When Women Dream
How Spokane’s Celeste Shaw became a guest editor for Where Women Cook magazine
Celeste Shaw has been thinking about the holidays since April.
As the guest editor-in-chief of Where Women Cook‘s first ever holiday issue, a nationally distributed glossy magazine on stands through December, Shaw was busy contacting sources, coordinating photography and overseeing content that went to press well ahead of the winter season. This all took place in addition to her roles as owner of the west Spokane restaurant and bakery Chaps Coffee Co. and the boutique Lucky Vintage & Pretty Things. Shaw also works part time as a nurse and is co-owner of Paper and Cup cafe in Kendall Yards.

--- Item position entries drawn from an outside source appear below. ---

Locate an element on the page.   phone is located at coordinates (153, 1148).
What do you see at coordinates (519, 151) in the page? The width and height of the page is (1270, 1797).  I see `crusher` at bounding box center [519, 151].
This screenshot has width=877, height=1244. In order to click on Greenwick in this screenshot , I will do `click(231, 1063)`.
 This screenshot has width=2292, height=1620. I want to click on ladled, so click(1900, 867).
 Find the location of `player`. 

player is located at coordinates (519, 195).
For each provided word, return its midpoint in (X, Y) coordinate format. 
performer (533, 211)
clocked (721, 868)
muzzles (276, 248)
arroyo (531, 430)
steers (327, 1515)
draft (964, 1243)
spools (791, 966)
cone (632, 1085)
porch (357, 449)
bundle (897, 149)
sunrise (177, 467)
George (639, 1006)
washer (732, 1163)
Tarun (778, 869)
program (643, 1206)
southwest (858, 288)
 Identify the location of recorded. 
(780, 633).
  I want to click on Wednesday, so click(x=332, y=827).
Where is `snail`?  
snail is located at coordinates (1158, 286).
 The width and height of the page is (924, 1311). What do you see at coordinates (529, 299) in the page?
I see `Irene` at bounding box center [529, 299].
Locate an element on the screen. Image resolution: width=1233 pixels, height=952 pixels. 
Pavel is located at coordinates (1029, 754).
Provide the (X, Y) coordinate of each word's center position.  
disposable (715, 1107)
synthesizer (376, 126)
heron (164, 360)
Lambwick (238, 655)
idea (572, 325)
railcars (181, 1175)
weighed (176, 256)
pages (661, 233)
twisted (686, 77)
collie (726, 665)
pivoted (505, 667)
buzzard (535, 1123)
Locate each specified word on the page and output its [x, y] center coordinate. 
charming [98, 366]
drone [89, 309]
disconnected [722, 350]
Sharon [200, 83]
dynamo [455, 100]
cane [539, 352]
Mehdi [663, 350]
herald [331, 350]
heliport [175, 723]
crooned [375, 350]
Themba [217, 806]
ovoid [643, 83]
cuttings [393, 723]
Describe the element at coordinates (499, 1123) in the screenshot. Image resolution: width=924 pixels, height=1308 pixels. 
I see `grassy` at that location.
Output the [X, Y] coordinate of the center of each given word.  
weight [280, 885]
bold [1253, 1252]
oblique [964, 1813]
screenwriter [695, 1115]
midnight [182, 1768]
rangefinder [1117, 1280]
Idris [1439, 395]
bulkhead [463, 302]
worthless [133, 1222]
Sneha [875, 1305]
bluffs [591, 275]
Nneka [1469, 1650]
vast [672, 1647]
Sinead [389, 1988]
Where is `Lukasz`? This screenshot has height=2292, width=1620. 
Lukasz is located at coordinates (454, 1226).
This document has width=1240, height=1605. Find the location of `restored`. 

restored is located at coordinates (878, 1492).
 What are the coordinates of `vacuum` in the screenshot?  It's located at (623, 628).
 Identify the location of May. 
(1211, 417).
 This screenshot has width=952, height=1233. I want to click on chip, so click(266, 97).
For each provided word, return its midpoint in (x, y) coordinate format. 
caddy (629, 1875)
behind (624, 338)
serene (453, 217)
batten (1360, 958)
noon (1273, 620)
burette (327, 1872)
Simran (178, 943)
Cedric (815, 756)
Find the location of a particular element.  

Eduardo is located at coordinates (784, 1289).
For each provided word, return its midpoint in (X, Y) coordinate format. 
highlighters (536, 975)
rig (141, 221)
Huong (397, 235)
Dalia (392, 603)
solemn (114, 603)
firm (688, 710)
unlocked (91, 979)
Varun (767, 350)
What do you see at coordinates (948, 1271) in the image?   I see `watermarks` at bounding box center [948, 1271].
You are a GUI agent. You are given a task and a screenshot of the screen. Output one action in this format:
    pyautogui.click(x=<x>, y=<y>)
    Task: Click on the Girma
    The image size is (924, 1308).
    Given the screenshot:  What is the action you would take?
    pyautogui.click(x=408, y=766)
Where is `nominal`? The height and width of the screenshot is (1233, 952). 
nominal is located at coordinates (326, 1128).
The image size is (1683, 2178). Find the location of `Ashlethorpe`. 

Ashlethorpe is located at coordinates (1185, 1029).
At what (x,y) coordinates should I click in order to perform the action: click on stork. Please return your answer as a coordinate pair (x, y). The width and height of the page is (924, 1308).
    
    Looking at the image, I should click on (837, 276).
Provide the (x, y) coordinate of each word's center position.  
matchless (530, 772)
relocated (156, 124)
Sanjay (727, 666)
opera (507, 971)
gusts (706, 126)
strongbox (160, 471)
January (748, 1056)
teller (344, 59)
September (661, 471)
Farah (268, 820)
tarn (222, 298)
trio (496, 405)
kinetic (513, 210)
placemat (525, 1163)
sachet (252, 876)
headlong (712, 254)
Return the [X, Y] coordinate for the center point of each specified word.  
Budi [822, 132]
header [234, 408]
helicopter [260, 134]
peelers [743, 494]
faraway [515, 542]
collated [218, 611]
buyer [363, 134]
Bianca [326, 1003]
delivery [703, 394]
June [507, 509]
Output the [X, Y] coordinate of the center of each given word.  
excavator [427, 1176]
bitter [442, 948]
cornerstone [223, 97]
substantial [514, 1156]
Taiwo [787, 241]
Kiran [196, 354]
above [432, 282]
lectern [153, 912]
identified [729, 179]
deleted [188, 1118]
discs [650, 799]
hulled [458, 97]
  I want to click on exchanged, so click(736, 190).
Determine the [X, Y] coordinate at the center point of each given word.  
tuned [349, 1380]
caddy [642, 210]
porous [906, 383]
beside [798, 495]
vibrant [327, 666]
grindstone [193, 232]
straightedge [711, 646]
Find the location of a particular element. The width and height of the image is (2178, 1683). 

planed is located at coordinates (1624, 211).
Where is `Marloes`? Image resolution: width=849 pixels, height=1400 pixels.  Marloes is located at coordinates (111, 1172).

Though the holiday rush is now here, Shaw isn’t feeling overtaxed from thinking so much already about festive winter meals, home decorating and gathering with loved ones. Quite the opposite, actually. She’s excited and invigorated, and humbly soaking up the magazine’s success; it’s been selling out at stores across the U.S., including Costco and Barnes & Noble, since the beginning of November.
“I’ve had it in my mind for so long to do something around the holidays,” Shaw reflects from the cozy attic office above Chaps’ dining room on a chilly Friday during an unusually busy lunch rush.
“The exciting part of it for me, to do the holidays even early in the spring, is when I talked to the women I had asked to be featured, they also had holiday in their heads. They all shared that golden thread of love for the holiday,” she continues.
Where Women Cook was created in 2010 by publisher Jo Packham, who also owns three sister publications: Where Women Create, Where Women Work and What Women Create. The cooking-focused edition is published quarterly and follows a format similar to the others, with a focus on beautiful photography and storytelling. Features are written in first person by the female artisans, entrepreneurs, chefs, farmers, homemakers, artists and other creatives featured within its pages.